Extrait du texte –
Alerté par un internaute vigilant, il me faut réparer une négligence en évoquant le cas d’Etais-la-Sauvin, une châtellenie quelque peu oubliée de la baronnie de Donzy.

Le fait est que son passé est bien caché. On peut traverser ce tranquille village des confins de la Forterre et du département de l’Yonne, sans en voir d’autre trace que son église. Des restes existent de l’ancien château, mais ils ne sont guère visibles.

Cette châtelleniel’une des six premières de la baronnie – n’englobait que la paroisse d’Etais elle-même et les fiefs qu’on y trouvait : Le Colombier, aux Mullot de Villenaut ; Chevigny, donné à l’abbaye cistercienne de Bourras – deux sites dont nous avons traité – ou encore la Motte-Panardin, un fief cité mais effacé aujourd’hui. On peut dès lors s’interroger sur les raisons d’un tel statut, quand d’autres châteaux comtaux très proches assuraient la sécurité du pays : Entrains, Corvol, et surtout Druyes. La géographie féodale recèle des mystères : la Révolution a divisé la France en départements de dimensions égales, mais les pouvoirs seigneuriaux sortaient quant à eux du fond des âges gallo-romains et francs, dont les logiques territoriales restent indéchiffrables faute de documentation. Etais n’est évoqué qu’en quelques lignes dans l’Inventaire des Titres de Nevers et quasi ignoré des archives ; cette question restera donc sans réponse.

Consigne –
Poursuivez le texte sur la châtellenie d’Etais-la-Sauvin à partir de sa dernière phrase.

Données fournies –

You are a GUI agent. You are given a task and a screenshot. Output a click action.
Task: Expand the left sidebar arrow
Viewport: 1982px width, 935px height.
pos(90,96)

* * *

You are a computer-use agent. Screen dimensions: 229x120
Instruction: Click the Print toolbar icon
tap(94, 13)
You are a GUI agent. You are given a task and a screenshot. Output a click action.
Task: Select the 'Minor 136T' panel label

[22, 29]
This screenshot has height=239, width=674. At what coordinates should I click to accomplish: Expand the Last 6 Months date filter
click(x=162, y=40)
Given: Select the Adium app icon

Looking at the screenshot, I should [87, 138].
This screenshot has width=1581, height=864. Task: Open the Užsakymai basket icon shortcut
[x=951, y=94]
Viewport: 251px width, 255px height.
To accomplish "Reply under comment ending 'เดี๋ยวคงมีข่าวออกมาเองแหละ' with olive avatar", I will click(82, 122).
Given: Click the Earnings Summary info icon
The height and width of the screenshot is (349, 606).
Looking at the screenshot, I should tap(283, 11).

---

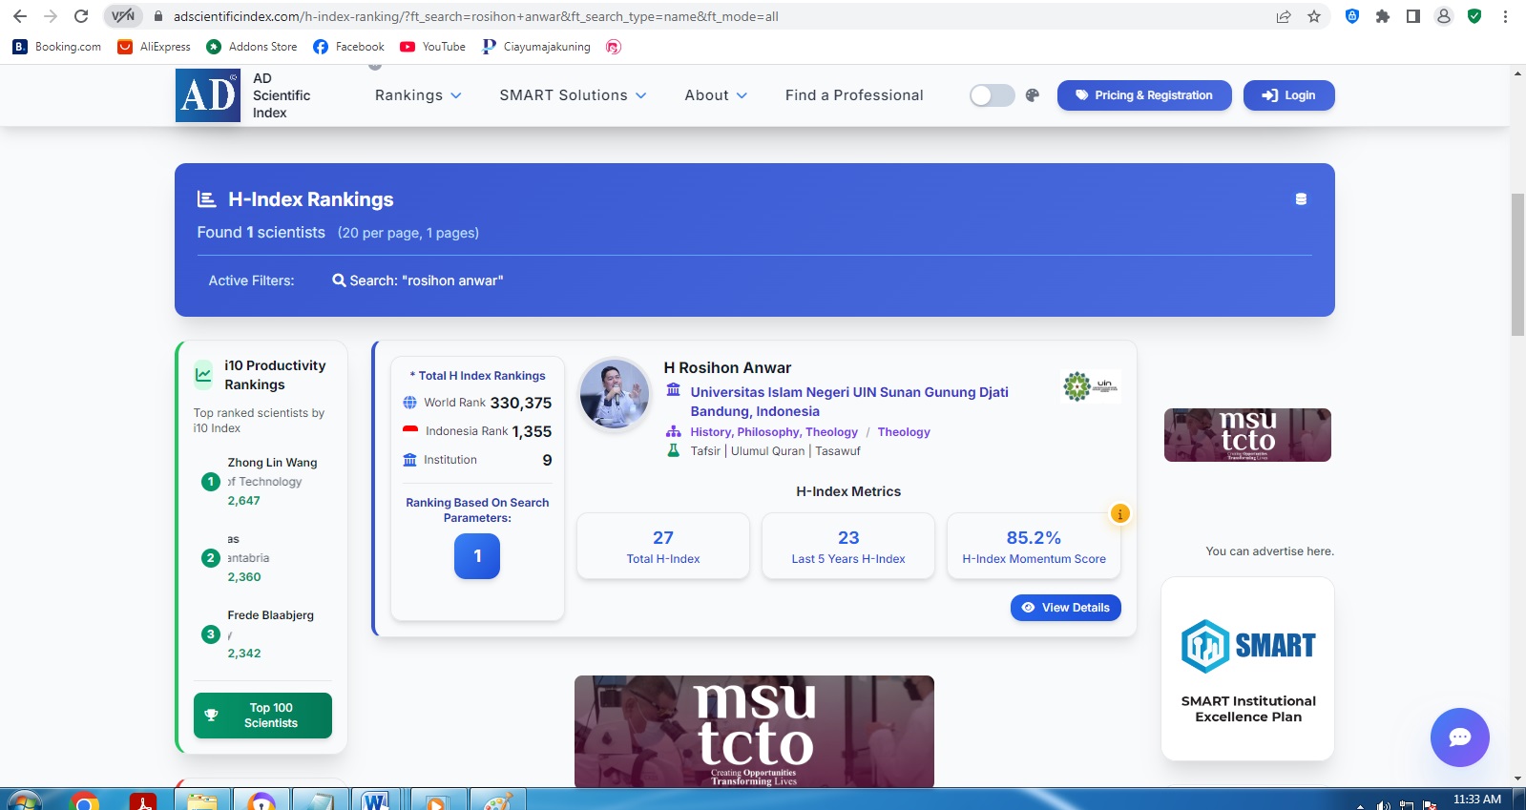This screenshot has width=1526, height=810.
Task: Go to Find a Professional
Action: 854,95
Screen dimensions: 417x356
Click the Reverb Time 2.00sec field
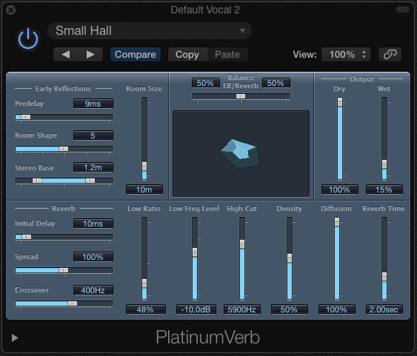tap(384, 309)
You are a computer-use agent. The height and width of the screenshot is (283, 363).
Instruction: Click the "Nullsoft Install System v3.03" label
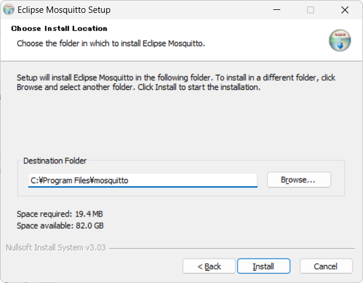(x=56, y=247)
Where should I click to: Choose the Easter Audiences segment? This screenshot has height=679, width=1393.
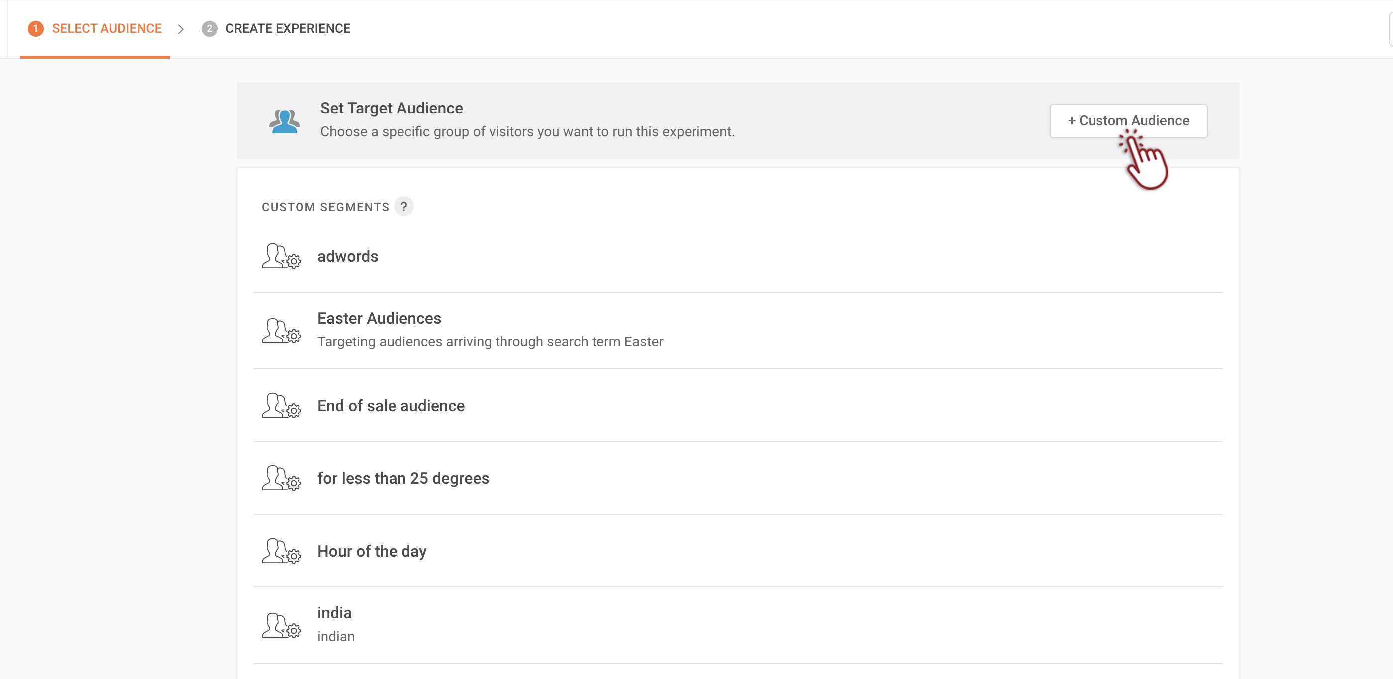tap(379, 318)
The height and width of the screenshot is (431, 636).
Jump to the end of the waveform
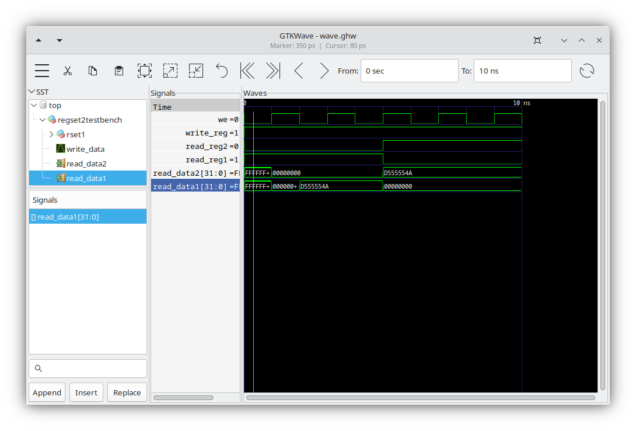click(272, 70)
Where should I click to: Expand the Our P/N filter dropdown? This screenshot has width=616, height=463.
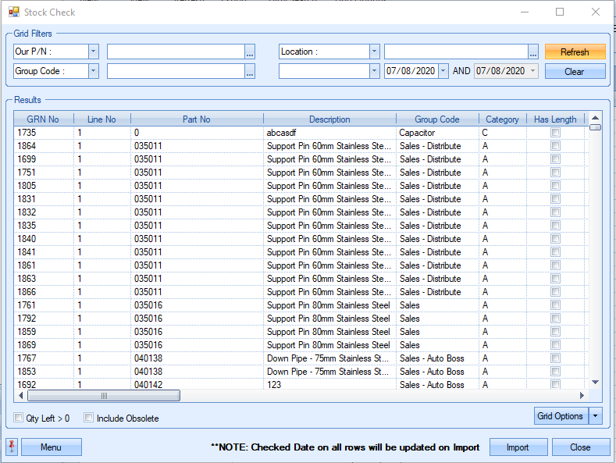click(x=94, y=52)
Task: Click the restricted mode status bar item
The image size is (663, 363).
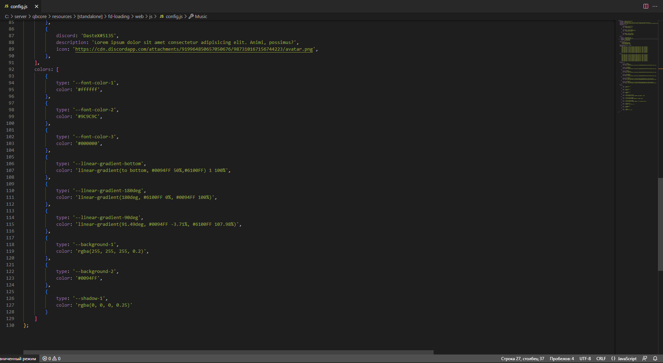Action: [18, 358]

Réponse attendue –
Que sait-on de son histoire, alors que l’étymologie même du nom « Etais » est discutée ?

On en perçoit en tout cas l’ancienneté en notant la présence, sur une hauteur à quelque distance du bourg, d’un cimetière et d’une chapelle romane, considérée comme le vestige d’un village primitif d’origine gallo-romaine – Montivieux : le « petit mont vieux » -. Construite au XIIème siècle, cette église était dédiée à Saint-Pierre, sous le nom de « Saint-Pierre-de-Moustier-le-Vieil » qui suggère un établissement monastique ancien. La désignation de son prieur-curé était « à la collation » l’abbé de Saint-Pierre-en-Vallée, à Auxerre, dont il relevait. Elle fut en grande partie détruite au XIXème siècle, mais on devine toujours l’arc en plein cintre du portail dans sa façade. Quel fut le rôle de cette implantation dans le destin féodal d’Etais ?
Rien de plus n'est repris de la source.